ECLI:NL:CRVB:2015:1053
Centrale Raad van Beroep
- Hoger beroep
- Rechtspraak.nl
Beoordeling van de arbeidsongeschiktheid van appellant in het kader van de Wet WIA
In deze zaak heeft de Centrale Raad van Beroep op 3 april 2015 uitspraak gedaan in hoger beroep over de weigering van een WIA-uitkering aan appellant. Appellant, die sinds 2 september 2009 arbeidsongeschikt is door spanningsklachten, rugklachten en diabetes, had in 2011 een aanvraag ingediend voor een WIA-uitkering. De verzekeringsarts concludeerde dat appellant niet meer dan 35% arbeidsongeschikt was, wat leidde tot de afwijzing van zijn uitkeringsaanvraag.
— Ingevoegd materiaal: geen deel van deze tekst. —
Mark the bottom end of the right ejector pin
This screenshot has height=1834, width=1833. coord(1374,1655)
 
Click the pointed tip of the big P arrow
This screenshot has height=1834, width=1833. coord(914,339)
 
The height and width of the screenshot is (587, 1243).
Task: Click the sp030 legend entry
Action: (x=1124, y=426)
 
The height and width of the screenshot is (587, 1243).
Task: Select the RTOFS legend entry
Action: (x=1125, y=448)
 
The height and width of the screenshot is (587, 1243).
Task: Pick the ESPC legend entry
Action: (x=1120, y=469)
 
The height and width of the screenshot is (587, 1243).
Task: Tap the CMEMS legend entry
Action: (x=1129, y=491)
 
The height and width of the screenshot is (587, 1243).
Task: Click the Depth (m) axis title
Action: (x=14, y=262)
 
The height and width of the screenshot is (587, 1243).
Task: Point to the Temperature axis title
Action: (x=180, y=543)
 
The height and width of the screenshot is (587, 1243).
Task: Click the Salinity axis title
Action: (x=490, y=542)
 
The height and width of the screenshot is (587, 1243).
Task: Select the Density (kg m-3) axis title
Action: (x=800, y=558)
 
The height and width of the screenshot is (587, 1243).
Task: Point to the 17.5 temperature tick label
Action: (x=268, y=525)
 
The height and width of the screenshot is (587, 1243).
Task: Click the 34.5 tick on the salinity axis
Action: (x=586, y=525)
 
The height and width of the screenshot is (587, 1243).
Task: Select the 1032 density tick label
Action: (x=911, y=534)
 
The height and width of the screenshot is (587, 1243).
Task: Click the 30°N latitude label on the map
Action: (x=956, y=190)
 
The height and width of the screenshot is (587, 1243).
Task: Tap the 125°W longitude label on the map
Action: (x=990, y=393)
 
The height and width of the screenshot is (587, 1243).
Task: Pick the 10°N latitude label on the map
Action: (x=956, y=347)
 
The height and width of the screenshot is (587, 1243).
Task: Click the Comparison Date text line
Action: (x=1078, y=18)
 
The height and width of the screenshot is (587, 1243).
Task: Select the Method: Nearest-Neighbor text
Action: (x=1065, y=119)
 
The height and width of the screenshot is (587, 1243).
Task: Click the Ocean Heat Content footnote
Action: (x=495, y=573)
Appellant was het hier niet mee eens en stelde dat hij meer beperkingen had dan in de Functionele Mogelijkhedenlijst (FML) was aangenomen.
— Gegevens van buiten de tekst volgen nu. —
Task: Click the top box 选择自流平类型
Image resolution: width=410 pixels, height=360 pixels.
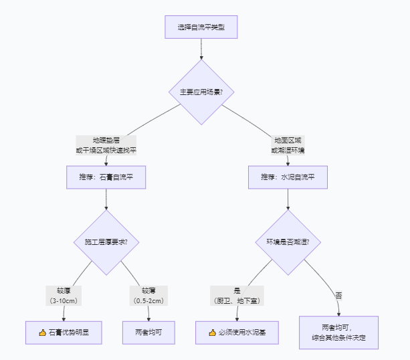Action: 201,27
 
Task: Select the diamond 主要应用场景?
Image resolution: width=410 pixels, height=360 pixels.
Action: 201,92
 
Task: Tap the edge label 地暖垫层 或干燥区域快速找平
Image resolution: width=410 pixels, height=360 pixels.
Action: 106,145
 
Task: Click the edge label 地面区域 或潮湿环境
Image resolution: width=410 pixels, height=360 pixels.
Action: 288,145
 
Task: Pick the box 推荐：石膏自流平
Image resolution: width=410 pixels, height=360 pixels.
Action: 106,177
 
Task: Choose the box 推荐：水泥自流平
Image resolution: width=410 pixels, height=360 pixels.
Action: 288,177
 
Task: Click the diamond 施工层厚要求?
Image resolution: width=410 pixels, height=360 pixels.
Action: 106,242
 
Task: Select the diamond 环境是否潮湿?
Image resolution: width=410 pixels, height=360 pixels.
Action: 288,242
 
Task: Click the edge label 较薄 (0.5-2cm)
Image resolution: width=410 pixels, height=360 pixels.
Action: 148,296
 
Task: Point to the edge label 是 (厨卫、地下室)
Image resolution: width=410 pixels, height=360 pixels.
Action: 237,296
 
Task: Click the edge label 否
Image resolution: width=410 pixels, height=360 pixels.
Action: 338,295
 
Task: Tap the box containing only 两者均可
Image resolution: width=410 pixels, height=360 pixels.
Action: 148,332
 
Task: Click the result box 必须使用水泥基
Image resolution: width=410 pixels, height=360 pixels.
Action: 237,332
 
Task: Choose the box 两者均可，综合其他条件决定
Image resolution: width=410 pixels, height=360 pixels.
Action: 338,333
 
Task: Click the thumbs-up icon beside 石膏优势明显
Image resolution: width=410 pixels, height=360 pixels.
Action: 42,332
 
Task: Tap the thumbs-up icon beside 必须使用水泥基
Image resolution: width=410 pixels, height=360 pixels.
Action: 212,332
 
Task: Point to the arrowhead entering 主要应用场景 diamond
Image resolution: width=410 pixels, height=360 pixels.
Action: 201,57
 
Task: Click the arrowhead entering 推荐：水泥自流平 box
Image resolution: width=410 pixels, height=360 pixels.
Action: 288,164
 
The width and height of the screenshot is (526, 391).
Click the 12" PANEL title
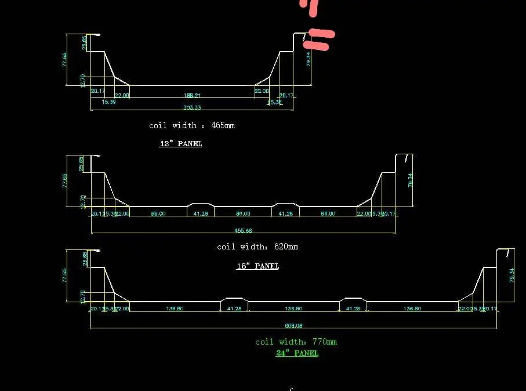tap(180, 143)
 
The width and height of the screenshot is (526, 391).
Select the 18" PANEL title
tap(257, 266)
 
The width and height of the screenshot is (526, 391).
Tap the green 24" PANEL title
tap(297, 353)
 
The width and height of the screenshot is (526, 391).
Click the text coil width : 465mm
tap(192, 125)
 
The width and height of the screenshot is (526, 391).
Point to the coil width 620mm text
tap(257, 247)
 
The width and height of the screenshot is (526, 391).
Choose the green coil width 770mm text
tap(296, 342)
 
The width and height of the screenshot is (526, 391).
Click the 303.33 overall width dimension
tap(192, 107)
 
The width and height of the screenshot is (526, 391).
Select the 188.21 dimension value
tap(192, 95)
De Raad heeft de argumenten van appellant in hoger beroep beoordeeld, waaronder de stelling dat de rechtbank geen rekening had gehouden met eerdere medische beoordelingen in het kader van de Ziektewet. De Raad concludeerde echter dat er geen nieuwe medische gegevens waren die de eerdere conclusies van de verzekeringsarts konden onderbouwen. De Raad oordeelde dat de FML voldoende rekening hield met de lichamelijke en psychische klachten van appellant en dat er geen aanleiding was om aan te nemen dat appellant medisch meer beperkt was dan aangenomen.
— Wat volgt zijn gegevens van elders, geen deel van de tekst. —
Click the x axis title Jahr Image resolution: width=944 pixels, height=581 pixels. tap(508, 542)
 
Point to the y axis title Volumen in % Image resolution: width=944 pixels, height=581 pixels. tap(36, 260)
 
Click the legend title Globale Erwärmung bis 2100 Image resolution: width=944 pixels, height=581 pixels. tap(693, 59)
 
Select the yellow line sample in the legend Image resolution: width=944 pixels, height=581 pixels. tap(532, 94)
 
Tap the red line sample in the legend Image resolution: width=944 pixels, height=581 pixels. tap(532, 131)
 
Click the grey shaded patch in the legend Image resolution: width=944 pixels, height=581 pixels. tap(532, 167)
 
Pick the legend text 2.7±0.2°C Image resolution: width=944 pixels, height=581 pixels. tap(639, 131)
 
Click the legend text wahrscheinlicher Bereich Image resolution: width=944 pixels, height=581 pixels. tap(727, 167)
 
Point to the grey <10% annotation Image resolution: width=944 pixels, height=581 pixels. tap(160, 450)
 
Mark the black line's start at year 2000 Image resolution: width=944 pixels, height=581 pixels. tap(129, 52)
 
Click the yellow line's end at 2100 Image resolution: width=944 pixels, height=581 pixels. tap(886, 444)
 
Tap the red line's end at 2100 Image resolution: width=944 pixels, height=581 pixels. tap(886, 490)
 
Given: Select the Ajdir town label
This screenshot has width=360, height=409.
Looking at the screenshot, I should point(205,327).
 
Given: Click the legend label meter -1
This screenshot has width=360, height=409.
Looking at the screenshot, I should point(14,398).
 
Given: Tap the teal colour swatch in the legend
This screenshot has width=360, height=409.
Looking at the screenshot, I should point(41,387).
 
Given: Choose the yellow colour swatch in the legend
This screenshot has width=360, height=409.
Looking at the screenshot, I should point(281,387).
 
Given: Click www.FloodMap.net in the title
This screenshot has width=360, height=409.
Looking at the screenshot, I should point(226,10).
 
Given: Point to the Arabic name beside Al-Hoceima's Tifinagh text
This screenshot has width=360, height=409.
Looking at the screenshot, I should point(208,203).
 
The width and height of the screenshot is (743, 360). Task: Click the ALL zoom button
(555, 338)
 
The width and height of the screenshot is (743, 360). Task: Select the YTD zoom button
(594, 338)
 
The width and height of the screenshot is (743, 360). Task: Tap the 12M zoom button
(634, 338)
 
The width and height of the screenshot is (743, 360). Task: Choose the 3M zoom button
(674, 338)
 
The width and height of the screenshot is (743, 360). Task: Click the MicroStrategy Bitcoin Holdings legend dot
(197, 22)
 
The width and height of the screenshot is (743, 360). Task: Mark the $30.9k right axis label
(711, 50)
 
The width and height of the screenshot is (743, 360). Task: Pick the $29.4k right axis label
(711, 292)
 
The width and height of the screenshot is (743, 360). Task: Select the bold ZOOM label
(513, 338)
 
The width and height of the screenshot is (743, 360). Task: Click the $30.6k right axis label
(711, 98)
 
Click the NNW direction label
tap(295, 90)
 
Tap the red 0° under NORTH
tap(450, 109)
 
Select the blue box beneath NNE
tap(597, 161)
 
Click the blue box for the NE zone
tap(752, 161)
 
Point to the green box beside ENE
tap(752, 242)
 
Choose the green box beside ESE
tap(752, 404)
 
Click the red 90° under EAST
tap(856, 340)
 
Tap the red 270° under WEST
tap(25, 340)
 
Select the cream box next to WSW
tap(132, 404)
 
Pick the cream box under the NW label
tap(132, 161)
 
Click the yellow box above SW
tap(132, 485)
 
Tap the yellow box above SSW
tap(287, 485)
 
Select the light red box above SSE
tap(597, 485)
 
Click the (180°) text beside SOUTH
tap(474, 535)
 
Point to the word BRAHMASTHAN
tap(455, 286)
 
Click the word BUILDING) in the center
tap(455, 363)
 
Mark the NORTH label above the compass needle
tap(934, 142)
De Raad bevestigde de uitspraak van de rechtbank Zwolle-Lelystad, die het beroep van appellant ongegrond had verklaard. De Raad oordeelde dat het Uwv terecht had vastgesteld dat appellant per 31 augustus 2011 niet recht had op een WIA-uitkering, omdat zijn arbeidsongeschiktheid minder dan 35% bedroeg. De uitspraak werd gedaan door T.L. de Vries, in aanwezigheid van griffier S. Aaliouli, en werd openbaar uitgesproken op 3 april 2015.